I admit I was concerned by Alesha Dixon's recent channel 4 documentary in which she tried to find a publisher who was willing to put an un-airbrushed image of her on the front cover of a magazine. Needless to say most of the big names wouldn't return her calls and it was a fairly small (though apparently very brave) magazine that eventually published it. The thing is... it's not as if Alesha takes a bad photo - or as if she wasn't happy to have her hair, makeup and styling done by top notch pro's. Quite the opposite. So why was it such a struggle to find a cooperative publisher?

The problem lies in our association between magazines and the 'truth'. We group them with newspapers and other 'factual' publications; when really they tread a fine line between fact and fiction. Hence the airbrushing debate rages on. Popular media is not a million miles away from more traditional art forms, in which the subjectivity of 'beauty' is often happily and uncontroversially depicted. The scornful gallery favourite 'my kid could have done that' is almost exclusively negative; the general consensus is that art should be unique, subversive, and often impossible in one way or another. Likewise we'd prefer not to see ourselves, or images like ourselves, reflected all around us. We desire our magazine covers to be stunning, just like our wall hangings.

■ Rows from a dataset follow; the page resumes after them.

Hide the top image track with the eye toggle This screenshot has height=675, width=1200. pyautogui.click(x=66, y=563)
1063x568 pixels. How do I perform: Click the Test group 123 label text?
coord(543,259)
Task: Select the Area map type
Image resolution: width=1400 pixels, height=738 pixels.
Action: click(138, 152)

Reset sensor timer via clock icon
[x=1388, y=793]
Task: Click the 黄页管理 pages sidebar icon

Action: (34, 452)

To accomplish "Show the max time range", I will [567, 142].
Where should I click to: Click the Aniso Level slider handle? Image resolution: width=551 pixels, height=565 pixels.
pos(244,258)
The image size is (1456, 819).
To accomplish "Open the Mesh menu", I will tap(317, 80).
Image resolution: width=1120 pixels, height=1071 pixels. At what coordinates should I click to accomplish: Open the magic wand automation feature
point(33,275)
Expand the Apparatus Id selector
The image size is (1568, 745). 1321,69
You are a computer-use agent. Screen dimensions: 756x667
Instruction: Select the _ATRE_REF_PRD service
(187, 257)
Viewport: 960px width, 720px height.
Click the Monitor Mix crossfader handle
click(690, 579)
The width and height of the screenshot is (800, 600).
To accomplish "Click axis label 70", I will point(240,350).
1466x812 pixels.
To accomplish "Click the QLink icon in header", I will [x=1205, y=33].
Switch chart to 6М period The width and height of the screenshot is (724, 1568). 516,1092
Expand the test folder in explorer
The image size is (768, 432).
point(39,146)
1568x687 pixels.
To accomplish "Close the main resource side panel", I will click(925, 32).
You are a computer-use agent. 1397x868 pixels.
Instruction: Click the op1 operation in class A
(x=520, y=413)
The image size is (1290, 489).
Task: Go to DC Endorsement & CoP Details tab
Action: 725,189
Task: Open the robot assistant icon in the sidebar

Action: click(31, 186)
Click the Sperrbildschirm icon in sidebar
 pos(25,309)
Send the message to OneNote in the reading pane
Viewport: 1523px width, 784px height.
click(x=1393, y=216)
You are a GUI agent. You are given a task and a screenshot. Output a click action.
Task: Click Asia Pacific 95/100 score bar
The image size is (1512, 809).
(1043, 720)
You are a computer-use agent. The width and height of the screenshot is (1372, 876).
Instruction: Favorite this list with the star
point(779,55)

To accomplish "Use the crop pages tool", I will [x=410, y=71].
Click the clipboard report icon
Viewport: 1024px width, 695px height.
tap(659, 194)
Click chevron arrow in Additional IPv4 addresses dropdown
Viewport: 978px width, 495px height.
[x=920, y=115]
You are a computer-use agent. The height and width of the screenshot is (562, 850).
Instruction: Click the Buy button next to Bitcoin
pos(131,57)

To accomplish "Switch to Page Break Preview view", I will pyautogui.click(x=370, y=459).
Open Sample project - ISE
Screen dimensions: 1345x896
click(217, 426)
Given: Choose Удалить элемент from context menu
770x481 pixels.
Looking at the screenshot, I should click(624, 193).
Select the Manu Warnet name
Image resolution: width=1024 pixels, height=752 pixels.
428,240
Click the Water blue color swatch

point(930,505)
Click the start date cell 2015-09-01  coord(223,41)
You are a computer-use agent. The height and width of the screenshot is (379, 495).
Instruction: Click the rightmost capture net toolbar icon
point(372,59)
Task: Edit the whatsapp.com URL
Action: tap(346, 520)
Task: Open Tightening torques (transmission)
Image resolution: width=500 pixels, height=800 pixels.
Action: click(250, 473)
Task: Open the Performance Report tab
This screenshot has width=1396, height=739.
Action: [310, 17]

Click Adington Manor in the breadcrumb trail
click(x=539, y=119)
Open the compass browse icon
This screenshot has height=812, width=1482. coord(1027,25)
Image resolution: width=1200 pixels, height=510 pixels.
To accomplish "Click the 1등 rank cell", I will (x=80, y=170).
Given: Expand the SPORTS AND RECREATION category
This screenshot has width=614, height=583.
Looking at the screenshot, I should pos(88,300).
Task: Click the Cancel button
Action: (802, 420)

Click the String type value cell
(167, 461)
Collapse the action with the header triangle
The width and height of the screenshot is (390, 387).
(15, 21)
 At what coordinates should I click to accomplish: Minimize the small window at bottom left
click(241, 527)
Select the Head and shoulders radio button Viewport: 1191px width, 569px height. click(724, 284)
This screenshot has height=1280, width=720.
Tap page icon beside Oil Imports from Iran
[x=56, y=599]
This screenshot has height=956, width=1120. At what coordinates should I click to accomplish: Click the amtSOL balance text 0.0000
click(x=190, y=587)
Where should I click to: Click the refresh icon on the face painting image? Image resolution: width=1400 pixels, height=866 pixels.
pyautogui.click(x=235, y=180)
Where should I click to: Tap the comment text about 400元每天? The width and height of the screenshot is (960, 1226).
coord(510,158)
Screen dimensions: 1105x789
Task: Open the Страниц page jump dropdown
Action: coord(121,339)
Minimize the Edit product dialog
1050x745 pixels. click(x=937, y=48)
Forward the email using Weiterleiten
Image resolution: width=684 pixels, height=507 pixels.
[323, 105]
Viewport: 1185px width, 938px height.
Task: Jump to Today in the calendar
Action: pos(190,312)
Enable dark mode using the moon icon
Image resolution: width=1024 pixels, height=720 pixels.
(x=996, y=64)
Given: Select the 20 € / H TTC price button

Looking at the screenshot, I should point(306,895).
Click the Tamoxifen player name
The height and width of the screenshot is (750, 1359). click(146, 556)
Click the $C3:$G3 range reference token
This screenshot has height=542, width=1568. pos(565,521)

A friend of mine has just completed work experience with a London-based fashion photographer, during which a size eight model was branded too big from the waist down. The photographer, also a size 8, remarked that she didn't want to see images of herself when she bought fashion magazines. She wanted to see perfection, albeit a largely impossible perfection. It may be twisted that images of 'reality' are becoming increasingly unrealistic, but I don't see the trend reversing any time soon.

So - can we only take a perfect portrait if the subject represents human perfection? I don't think so. Like all successful images, a perfect portrait represents its subject accurately, subversively, controversially, or however the brief or personal aims dictate - either that or it's a shot in the dark that happens to work brilliantly - with or without supermodels and oodles of post production work. That said, a commercial shot may benefit from them: someone's obviously buying the magazines.